Closed zachmayer closed 5 years ago
Hmm I am not sure wether this optimization makes sense for non-standard gradient boosting algorithms (such as LightGBM and XGBoost), where you already compute the Hessian in adition to the Gradient...
Theoretically, the added benefit of computing the Hessian of the loss function should be essentialy equivalent to a method such as Nesterov's accelerated gradient (since it is just a way to provide further information to the optimization technique, in order to make de descent more efficient)...
It looks like it is really an improvement over the original Friedman's gradient boosting, but with "Hessian/Newtonian boosting" that just might not be the case.
It would be really cool to try it out and see if it makes learning faster, but a lot should have to be changed in LightGBM's source code in order to implement this.
Closed in favor of being in #2302. We decided to keep all feature requests in one place.
Welcome to contribute this feature!
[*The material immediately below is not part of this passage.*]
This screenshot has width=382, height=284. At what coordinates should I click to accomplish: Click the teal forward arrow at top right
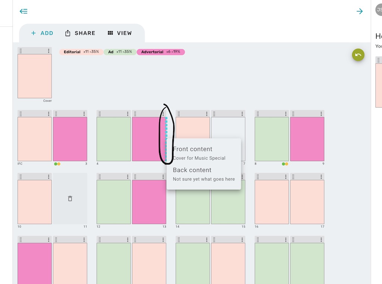point(359,11)
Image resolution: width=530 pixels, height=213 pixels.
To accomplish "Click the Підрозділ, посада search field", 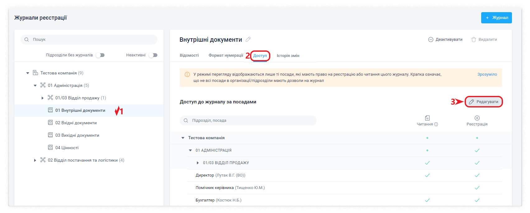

Please re-open this issue (or post a comment if you are not a topic starter) if you are actively working on implementing this feature.
See also Lu et. al. (2020) and specifically their discussion in section 6, which seems cognizant of some of the observations here by @julioasotodv.
This issue has been automatically locked since there has not been any recent activity since it was closed. To start a new related discussion, open a new issue at https://github.com/microsoft/LightGBM/issues including a reference to this.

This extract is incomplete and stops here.